Luci moved with her immediately, shoulder brushing her leg as if claiming position. Lachlan fell into step without hesitation. Psycho pushed off the wall, frost cracking beneath his boots as he followed. Aerenyx lingered half a beat, eyes lingering on Rene like he was memorizing him for later, then moved too.

Hattie stayed behind for one extra second.

She looked at Rene and Bishop, expression bright and almost friendly.

"You should stop pretending this is yours," she said pleasantly. "It makes you look stupid."

Rene’s jaw clenched. "This isn’t over."

Hattie’s smile sharpened. "For you? It already is."

She turned and followed.

Zubair was last.

He didn’t want to be. His creature wanted him at Sera’s side, already stripping a jacket off someone dead if that’s what it took to cover her shoulders.

Shoes. Food. Warmth. Now.

He looked back anyway.

Rene and Bishop stood amid the failing corridor lights, surrounded by bodies and ruin, watching them leave as if leaving wasn’t allowed. As if walking away without permission was the one sin they couldn’t forgive.

Bishop spoke first, voice low. "They can’t just walk away."

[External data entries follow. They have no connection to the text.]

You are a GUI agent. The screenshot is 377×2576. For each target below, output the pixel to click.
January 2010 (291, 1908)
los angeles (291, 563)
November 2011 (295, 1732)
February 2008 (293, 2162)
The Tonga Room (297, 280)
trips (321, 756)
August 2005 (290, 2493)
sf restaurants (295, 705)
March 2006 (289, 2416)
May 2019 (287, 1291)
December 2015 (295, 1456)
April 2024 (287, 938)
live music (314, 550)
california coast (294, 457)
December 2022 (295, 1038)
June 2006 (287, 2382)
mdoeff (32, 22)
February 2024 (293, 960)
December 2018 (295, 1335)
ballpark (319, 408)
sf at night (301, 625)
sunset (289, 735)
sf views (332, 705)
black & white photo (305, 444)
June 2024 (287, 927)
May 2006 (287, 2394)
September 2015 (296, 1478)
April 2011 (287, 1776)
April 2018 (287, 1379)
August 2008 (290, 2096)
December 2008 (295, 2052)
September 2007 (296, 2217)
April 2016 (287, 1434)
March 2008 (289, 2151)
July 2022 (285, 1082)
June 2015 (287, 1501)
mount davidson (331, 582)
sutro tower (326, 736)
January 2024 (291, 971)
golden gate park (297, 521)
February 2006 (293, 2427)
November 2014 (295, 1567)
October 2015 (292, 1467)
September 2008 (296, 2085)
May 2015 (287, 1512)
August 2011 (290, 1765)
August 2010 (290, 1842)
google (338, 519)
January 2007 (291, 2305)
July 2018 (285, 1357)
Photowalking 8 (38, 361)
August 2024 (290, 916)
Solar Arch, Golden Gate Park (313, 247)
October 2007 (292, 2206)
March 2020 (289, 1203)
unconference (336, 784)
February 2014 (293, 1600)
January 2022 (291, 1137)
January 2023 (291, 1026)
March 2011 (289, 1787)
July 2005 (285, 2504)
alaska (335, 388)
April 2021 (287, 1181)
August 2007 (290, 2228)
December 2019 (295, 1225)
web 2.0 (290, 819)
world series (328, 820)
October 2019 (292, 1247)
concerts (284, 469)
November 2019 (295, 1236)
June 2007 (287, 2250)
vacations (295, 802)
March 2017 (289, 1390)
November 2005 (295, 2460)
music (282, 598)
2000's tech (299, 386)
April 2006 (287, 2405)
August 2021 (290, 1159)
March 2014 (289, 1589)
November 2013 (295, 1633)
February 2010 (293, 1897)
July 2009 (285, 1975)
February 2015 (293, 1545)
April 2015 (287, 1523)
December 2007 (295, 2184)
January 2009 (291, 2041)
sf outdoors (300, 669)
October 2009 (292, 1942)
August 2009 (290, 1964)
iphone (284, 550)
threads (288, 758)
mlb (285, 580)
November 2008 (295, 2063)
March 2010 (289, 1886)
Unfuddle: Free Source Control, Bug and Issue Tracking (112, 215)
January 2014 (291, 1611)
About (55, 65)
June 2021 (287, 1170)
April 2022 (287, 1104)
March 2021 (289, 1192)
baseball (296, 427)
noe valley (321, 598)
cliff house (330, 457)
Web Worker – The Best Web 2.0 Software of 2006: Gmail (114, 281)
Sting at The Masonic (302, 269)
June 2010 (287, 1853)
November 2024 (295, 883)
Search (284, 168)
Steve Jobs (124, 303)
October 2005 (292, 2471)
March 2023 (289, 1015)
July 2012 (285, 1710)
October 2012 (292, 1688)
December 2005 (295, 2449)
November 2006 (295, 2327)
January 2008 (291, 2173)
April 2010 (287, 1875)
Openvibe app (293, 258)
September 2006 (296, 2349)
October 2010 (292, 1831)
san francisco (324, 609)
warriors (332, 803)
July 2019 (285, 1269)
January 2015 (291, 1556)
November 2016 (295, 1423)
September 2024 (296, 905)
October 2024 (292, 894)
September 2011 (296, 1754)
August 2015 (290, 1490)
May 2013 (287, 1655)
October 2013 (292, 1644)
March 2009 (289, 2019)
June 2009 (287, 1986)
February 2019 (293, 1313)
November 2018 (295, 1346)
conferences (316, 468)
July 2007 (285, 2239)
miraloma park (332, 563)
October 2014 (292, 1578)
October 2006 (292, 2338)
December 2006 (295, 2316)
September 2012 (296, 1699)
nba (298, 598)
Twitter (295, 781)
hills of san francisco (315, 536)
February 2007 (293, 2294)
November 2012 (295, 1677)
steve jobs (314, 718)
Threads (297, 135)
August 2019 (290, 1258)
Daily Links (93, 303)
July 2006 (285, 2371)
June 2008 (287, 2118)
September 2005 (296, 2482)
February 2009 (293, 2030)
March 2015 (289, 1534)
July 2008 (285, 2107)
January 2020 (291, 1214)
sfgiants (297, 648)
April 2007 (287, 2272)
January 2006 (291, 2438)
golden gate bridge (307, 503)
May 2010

Rene didn’t answer immediately.

When he did, his voice was tight. "They will come back."

Zubair almost laughed again.

He leaned slightly toward them, just enough that they would hear him, and kept his voice calm.

"No," he said. "We won’t. There won’t be anything for us to come back to."

Then he turned and followed Sera into the dying sanctuary, heat tucked tight in his chest, his creature already counting the steps to the exit and listing what she needed like it was a mission briefing.

Behind them, Hope Sanctuary kept collapsing as the bodies continue to mount. There was no one left alive by the time Aerenyx was done with them. Even if they were still breathing... they were dead where it mattered.

And Rene Lapierre kept standing there, trying to hold onto a future that had already been taken out of his hands.